### EXERCISE PROMPT
Write out the following listing's lines from the one with "Write for Us (331, 2568)" to the one with "First 3D Printing", exactly, with both included and no others.
** DATA follows **
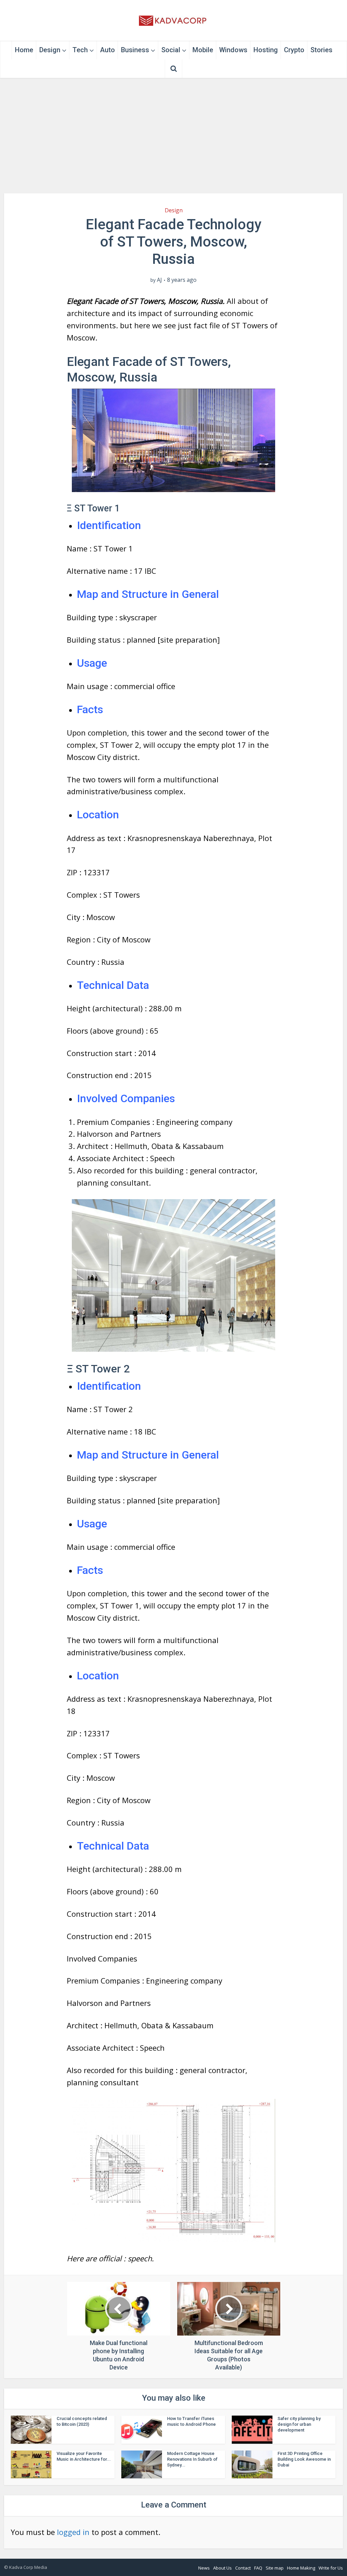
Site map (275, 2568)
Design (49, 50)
** End of DATA **
** DATA follows **
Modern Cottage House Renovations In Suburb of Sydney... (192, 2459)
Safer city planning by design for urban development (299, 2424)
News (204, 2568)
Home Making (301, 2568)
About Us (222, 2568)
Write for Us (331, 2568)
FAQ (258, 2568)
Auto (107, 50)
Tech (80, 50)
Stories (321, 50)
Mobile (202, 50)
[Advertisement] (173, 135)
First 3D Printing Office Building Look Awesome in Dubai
** End of DATA **
### REPLY TO THE EXERCISE
Write for Us (331, 2568)
FAQ (258, 2568)
Auto (107, 50)
Tech (80, 50)
Stories (321, 50)
Mobile (202, 50)
[Advertisement] (173, 135)
First 3D Printing Office Building Look Awesome in Dubai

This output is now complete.